Son estos los problemas abordados en Van Parijs (1996). Y su respuesta consiste en conjugar capacidades (dotaciones internas) y bienes externos (dotaciones externas), bajo principio de “diversidad no dominada” para las primeras, y aplicación del “principio leximín” para las segundas, edificar las bases necesarias y suficientes para garantizar a cada individuo un nivel adecuado de renta básica que le permita concretar su concepto particular de vida buena. Este nivel adecuado de renta básica se alcanzará poniendo a su servicio todo el potencial productivo del capitalismo. Únicamente la máxima renta básica sostenible, incondicional, individual y universal hará éticamente defendible al capitalismo.

Como se ha mencionado, el primer problema a abordar es la heterogeneidad en las dotaciones internas de los agentes.

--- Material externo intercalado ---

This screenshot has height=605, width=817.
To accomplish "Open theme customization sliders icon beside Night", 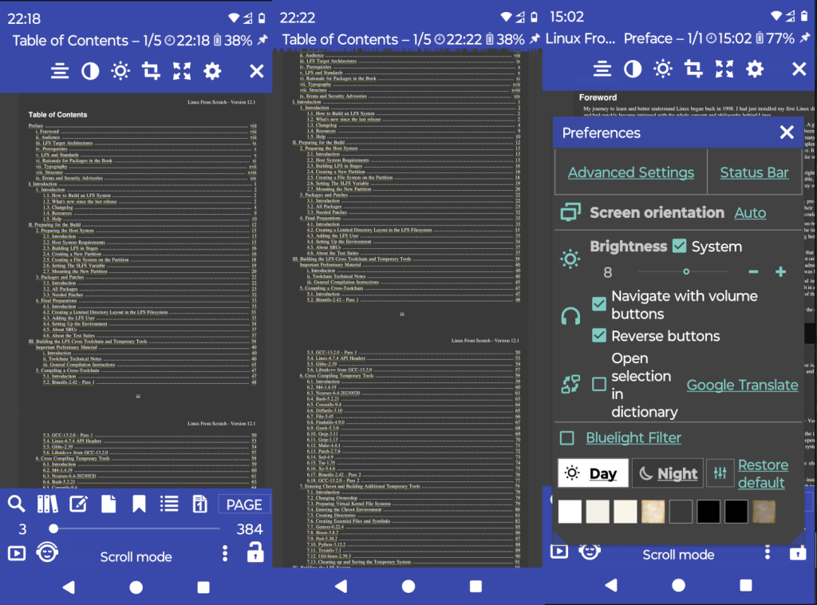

Es claro que un sistema que leximice la oportunidad de los menos aventajados en este terreno debe ofrecer a los mismos algún tipo de compensación. No obstante, dicho sistema de compensaciones debe ser lo suficientemente racional como para no ofrecer compensaciones tan diferenciadas en virtud de tan elevada diversidad de talentos, y lo suficientemente justa como para impedir que, por ejemplo, en la búsqueda de ausencia de envidia, los mejor dotados internamente sean convertidos en esclavos de los peor dotados (deteriorando el respeto por la libertad formal). Además, resulta adecuado reconocer la injusticia que, en una situación de dotaciones internas idénticas, tendría la satisfacción social de los gustos caros de los agentes.

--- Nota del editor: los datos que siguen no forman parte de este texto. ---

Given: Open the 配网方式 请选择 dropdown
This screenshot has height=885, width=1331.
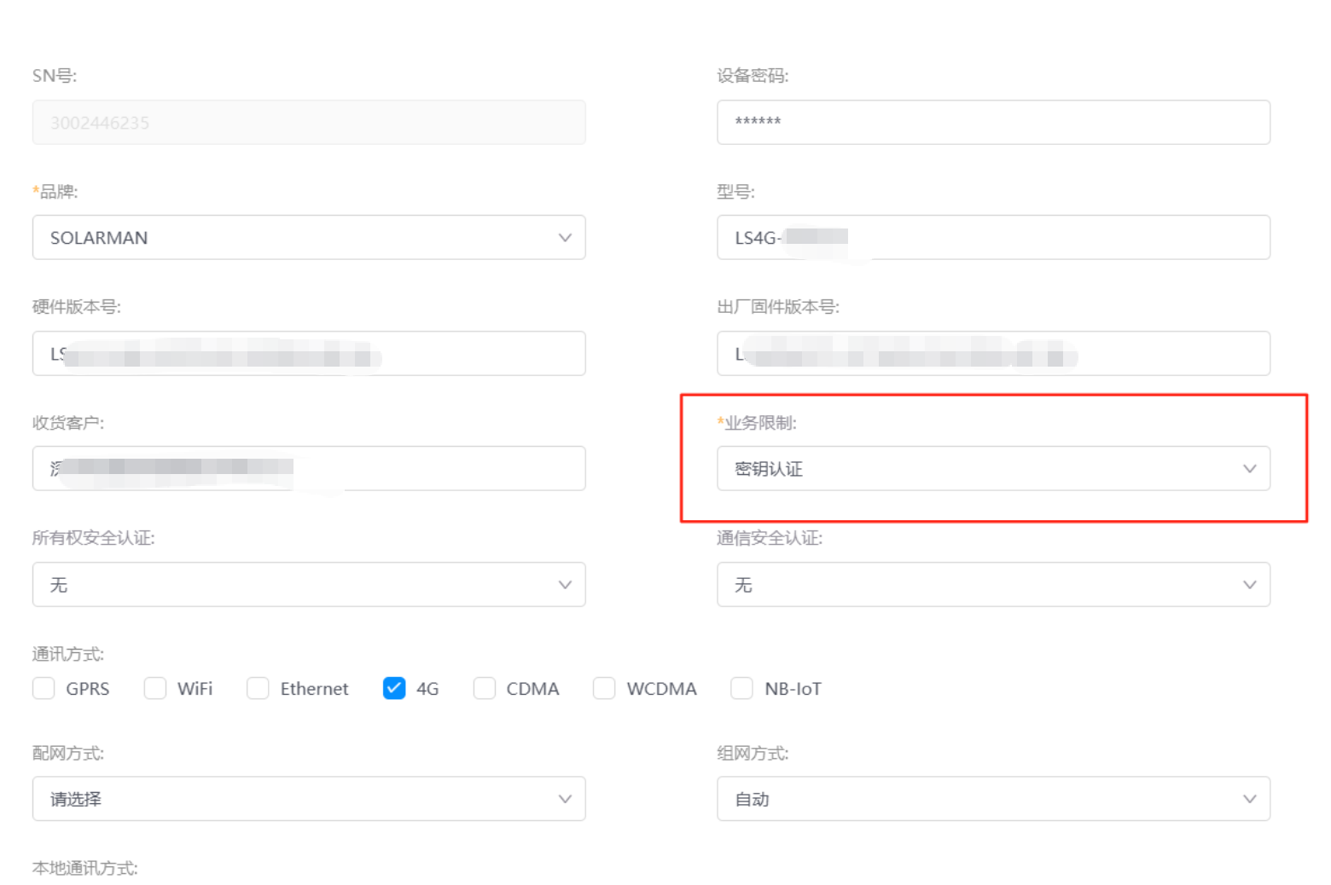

La solución presentada por Van Parijs a esta cuestión, y la defensa que realiza de la libertad formal en términos del cuidado que se debe ofrecer a los más individuos más talentosos, consiste en evaluar las asignaciones a los individuos con dotaciones internas desfavorables desde el criterio de diversidad no dominada6:

La distribución de las dotaciones es injusta en una sociedad en la medida en que haya dos personas tales que cualquiera que pertenezca a esa sociedad prefiera la dotación total (tanto interna como externa) de una de ellas en lugar de la dotación total de la otra. Solamente puede ser justa si no se da este caso, es decir si existe diversidad no dominada. (Van Parijs, 1996, p. 84)

Bajo criterio de diversidad no dominada, el procedimiento de compensación por dotaciones internas heterogéneas (talentos o gustos) tiene un límite: este procedimiento llegaría a su fin cuando para cada par de dotaciones comprensivas (internas y externas) exista al menos una persona que prefiera una dotación a otra. Con esto se conserva la libertad formal de los más talentosos, quienes tendrán el derecho de escoger el ocio como concepción de vida buena, y no deberán someterse a fuertes obligaciones productivas y laborales para compensar a los peor dotados internamente. Sin embargo, se garantiza también, el ofrecimiento de una compensación para discapacidades unánimemente aceptadas, bloqueando simultáneamente la obligación de compensación de los gustos caros. El criterio de diversidad dominada es refinado aceptando que, para discapacidades graves, debe establecerse un límite de la compensación definido por el punto en el cual esta última no genera efectos perceptibles en el mejoramiento de la situación de la persona con discapacidad.

El carácter universal y compensatorio de la renta básica descrito anteriormente obliga a pensar en el carácter justo y sostenible de su incondicionalidad y financiamiento. En efecto, la pregunta que surge gira en torno a la justicia de los mecanismos de financiamiento que le brindarían sostenibilidad a la renta básica, y a la aprobación moral de su incondicionalidad (es decir, el beneplácito al otorgamiento de la renta incluso a aquellos que se mantienen en el ocio). Esta cuestión conlleva directamente al problema del trabajo y de la combinación de trabajo y recursos naturales contenidos en cada bien producido, pues la justicia de un impuesto sobre la riqueza y/o el ingreso pasa por la comprensión normativa de estas dos caras de la dimensión productiva de la sociedad.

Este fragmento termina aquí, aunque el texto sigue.